Es kann also durchaus an Clark selbst liegen, dass der Film misslingt. Sie scheint sich die ganze Zeit über zu weigern, überhaupt mitzumachen. Wer weiß, ob sie beim Sichten des Materials nicht unablässig Szenen gestrichen hat, so dass für einen ganzen Film nur eine halbe Handvoll übrig blieben. Diese fügt Withopf nun ohne einen Hauch von Erzählstrang aneinander, getrennt durch Clarks Musikstücke. Möglicherweise greifen diese inhaltlich die vorangegangenen Themen auf und stellen so tatsächlich ein Bindeglied her; in ihrer Länge vermitteln sie eher den Eindruck von Füllmaterial, weil die reinen Erzählsequenzen zusammen keine Viertelstunde ergeben. Dabei beachtet Withopf keinerlei Chronologie; sowohl die Lieder als auch die Geschehnisse folgen keiner zeitlichen Abfolge. Vermittelnde Erklärungen, nicht nur für Neueinsteiger, fehlen vollends. Wer sich nicht zufällig mit Clarks Vita und Discografie einigermaßen auskennt, ist vollkommen aufgeschmissen. So ist etwa regelmäßig die Rede von einem Album, an dem Clark arbeitet; der Titel „The Smallest Act Of Kindness“ fällt keinmal, der Hinweis, dass das Album bereits vor zehn Jahren erschien, fehlt auch. Man könnte denken, es stünde ein brandneues Album zur Veröffentlichung an.

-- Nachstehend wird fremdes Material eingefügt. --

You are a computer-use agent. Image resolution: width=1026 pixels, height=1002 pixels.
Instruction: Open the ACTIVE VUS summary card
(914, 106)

Withopf zeigt Clark an nur drei, vier verschiedenen Standorten, die meisten Szenen sind an ein und demselben Tag gedreht. Da begibt er sich dann einmal mit der Künstlerin nach London, um sich alte Wirkungsstätten zeigen zu lassen, die sie dann auch brav vorzeigt – und zu sehen bekommt man dabei lediglich Clark im Taxi, aber beinahe kein Stück von London. Noch schlimmer sind die Musikstücke unterlegt, nämlich mit schlechten Lettergrafiken, zumindest am Anfang, und das im Falle von „I Of The Storm“ auch noch fehlerhaft, nämlich als „Eye Of The Storm“.

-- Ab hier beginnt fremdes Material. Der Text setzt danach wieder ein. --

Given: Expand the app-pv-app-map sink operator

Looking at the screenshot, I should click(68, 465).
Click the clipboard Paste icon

Zwischendurch schimmert immer wieder durch, dass Clark sehr wohl Spannendes zu berichten hat. Doch sind diese Infos so reduziert, sogar mit Ansage, die Withopf nicht herausschnitt, dass sie auch in einem kurzen Bericht Platz gefunden hätten: Anne Clark wuchs in einem sehr gewalttätigen Umfeld auf, Sexualität war die erste nichtgewalttätige körperliche Erfahrung für die allen drei Geschlechtern gegenüber aufgeschlossene Frau, Clark ist zwar spirituell, verachtet aber Religionen, sie arbeitete eine Weile in einer Psychiatrie, die sie verließ, als die Mitarbeiter begannen, die Insassen zu drangsalieren, eine TV-Sendung über die Sex Pistols weckte den Punk in ihr, ihre Lyrik ist nicht akademisch, sondern emotional, und „Sleeper In Metropolis“ ist von einem Wohnblock in Croydon inspiriert.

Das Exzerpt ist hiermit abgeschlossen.